----- RECORDS SHOWN -----
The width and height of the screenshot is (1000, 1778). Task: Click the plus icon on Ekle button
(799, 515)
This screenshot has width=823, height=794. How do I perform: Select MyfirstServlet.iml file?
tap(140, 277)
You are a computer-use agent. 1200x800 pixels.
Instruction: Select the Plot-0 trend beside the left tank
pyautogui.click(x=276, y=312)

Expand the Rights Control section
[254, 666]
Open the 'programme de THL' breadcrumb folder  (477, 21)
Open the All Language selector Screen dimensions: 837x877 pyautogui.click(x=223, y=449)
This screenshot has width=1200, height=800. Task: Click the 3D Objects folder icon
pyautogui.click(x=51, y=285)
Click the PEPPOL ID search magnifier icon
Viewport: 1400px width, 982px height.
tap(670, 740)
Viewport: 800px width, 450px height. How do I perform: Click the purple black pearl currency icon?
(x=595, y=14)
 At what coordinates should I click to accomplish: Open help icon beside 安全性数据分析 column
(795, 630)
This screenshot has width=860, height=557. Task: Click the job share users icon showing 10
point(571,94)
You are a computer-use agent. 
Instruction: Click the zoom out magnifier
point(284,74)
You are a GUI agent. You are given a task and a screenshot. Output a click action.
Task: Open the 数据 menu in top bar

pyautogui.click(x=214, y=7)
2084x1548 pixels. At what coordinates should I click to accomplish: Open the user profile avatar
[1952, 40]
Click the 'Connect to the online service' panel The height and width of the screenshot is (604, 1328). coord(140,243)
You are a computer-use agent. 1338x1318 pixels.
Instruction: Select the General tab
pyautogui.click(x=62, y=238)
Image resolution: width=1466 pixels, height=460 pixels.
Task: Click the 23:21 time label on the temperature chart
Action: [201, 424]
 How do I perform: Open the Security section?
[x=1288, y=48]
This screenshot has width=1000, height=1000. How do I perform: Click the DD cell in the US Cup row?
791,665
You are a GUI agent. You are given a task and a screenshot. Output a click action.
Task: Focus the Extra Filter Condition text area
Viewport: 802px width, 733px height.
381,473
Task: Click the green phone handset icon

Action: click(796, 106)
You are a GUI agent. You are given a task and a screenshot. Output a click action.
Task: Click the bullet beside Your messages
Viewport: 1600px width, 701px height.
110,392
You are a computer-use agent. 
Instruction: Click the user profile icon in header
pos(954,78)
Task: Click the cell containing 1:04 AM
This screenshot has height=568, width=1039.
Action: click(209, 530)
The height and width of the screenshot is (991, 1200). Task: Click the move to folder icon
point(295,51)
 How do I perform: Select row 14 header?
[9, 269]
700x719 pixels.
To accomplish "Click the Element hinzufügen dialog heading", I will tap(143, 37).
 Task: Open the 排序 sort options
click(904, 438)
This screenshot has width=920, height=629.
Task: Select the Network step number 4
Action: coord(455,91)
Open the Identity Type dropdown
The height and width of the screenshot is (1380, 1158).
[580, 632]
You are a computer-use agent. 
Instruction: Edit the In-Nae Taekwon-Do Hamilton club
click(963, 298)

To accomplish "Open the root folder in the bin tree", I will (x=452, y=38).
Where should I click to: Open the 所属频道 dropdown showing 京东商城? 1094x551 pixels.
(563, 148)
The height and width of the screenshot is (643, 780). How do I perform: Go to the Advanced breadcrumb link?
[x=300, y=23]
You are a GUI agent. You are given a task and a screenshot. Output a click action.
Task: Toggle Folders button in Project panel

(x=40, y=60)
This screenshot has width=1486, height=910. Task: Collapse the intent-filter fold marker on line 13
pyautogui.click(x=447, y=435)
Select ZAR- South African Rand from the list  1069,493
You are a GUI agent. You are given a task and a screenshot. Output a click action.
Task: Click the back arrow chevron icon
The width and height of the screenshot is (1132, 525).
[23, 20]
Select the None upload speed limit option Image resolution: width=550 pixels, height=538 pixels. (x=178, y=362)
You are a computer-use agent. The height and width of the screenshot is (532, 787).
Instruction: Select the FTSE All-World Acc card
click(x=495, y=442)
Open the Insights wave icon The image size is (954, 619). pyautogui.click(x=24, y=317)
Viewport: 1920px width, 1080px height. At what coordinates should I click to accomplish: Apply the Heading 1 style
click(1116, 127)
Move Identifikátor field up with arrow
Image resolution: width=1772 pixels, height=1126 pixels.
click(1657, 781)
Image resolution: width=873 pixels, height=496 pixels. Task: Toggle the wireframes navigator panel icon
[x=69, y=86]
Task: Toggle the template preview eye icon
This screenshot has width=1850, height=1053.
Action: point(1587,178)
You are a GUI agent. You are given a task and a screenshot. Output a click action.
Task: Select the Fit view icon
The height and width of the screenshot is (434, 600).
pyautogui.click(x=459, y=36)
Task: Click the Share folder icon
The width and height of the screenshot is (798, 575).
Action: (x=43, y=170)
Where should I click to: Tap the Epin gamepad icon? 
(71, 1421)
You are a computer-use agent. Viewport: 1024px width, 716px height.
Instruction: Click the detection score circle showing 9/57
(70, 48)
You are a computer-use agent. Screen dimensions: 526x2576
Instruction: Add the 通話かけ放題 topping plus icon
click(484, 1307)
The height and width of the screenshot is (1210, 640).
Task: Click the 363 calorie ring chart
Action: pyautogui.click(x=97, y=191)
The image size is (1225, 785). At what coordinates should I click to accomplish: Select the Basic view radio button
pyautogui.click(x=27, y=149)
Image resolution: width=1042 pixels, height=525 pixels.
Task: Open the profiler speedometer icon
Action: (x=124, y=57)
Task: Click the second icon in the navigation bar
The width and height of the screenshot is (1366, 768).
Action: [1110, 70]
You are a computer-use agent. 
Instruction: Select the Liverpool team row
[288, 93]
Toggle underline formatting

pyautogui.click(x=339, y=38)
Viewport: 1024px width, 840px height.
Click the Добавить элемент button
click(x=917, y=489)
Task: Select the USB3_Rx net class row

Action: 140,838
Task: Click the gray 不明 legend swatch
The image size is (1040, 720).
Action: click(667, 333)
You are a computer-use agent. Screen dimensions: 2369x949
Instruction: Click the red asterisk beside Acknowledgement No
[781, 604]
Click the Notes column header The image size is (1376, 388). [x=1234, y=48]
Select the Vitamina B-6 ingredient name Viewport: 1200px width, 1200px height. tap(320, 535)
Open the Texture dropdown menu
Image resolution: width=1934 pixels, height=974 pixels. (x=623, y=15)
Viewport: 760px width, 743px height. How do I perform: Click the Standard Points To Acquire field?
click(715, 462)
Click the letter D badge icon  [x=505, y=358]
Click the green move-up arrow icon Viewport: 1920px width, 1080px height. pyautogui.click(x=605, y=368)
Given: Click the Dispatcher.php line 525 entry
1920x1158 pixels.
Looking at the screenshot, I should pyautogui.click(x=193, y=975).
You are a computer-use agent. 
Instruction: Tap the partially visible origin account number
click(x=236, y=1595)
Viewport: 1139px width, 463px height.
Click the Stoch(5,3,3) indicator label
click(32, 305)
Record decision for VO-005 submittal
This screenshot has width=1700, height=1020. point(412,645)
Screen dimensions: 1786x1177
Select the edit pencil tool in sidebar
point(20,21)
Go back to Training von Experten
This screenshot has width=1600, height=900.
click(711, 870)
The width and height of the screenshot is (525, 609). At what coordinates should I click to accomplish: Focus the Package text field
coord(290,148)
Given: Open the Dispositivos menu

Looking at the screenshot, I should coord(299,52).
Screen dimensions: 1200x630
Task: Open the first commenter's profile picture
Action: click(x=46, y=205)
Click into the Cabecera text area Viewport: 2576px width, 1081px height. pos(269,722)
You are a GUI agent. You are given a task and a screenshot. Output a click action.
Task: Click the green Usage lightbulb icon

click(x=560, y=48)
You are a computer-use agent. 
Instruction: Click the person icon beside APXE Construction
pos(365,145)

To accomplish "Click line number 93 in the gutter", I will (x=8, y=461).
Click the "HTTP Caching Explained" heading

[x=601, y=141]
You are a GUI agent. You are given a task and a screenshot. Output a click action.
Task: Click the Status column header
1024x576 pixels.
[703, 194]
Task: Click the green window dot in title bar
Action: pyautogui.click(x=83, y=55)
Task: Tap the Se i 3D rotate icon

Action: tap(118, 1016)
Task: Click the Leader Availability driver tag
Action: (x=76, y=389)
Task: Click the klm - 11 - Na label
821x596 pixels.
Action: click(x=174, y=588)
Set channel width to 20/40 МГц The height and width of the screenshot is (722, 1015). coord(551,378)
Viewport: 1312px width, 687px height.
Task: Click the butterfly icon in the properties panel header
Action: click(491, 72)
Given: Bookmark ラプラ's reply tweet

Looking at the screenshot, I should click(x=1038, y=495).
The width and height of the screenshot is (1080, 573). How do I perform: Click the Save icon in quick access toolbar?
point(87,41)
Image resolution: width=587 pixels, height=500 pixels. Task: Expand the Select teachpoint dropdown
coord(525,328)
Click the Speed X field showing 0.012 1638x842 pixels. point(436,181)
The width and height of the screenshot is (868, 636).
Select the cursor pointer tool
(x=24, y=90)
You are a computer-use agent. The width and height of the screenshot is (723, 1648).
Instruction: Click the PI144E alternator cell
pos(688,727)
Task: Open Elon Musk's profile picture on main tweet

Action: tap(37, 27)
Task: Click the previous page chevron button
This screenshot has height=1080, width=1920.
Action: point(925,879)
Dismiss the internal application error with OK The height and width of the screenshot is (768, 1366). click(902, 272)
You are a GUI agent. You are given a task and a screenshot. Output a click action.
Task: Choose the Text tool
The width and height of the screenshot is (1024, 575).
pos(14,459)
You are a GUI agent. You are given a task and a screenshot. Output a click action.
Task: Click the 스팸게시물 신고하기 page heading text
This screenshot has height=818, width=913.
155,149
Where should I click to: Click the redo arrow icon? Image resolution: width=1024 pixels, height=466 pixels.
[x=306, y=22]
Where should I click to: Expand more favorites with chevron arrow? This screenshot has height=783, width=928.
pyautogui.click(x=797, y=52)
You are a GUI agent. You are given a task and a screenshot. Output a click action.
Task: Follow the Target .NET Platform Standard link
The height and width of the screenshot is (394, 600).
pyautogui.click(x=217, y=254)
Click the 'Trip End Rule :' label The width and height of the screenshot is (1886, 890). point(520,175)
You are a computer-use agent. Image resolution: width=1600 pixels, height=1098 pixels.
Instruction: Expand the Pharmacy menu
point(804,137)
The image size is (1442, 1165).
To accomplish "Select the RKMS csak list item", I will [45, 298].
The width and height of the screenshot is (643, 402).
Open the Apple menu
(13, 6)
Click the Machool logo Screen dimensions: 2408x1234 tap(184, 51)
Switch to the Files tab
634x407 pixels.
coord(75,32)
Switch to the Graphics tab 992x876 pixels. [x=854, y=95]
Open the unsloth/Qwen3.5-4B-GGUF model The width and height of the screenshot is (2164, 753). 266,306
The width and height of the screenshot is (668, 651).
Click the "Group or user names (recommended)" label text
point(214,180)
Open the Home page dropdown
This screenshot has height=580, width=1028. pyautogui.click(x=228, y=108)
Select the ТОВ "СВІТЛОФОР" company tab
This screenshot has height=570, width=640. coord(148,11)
-----
» **WHAT THE TASK REQUIRES**
Retype the items without changing a character, starting at the very first line and ending at the line that contains "Open the 'programme".

» **RESPONSE TO THE TASK**
The width and height of the screenshot is (1000, 1778). Task: Click the plus icon on Ekle button
(799, 515)
This screenshot has width=823, height=794. How do I perform: Select MyfirstServlet.iml file?
tap(140, 277)
You are a computer-use agent. 1200x800 pixels.
Instruction: Select the Plot-0 trend beside the left tank
pyautogui.click(x=276, y=312)

Expand the Rights Control section
[254, 666]
Open the 'programme de THL' breadcrumb folder  (477, 21)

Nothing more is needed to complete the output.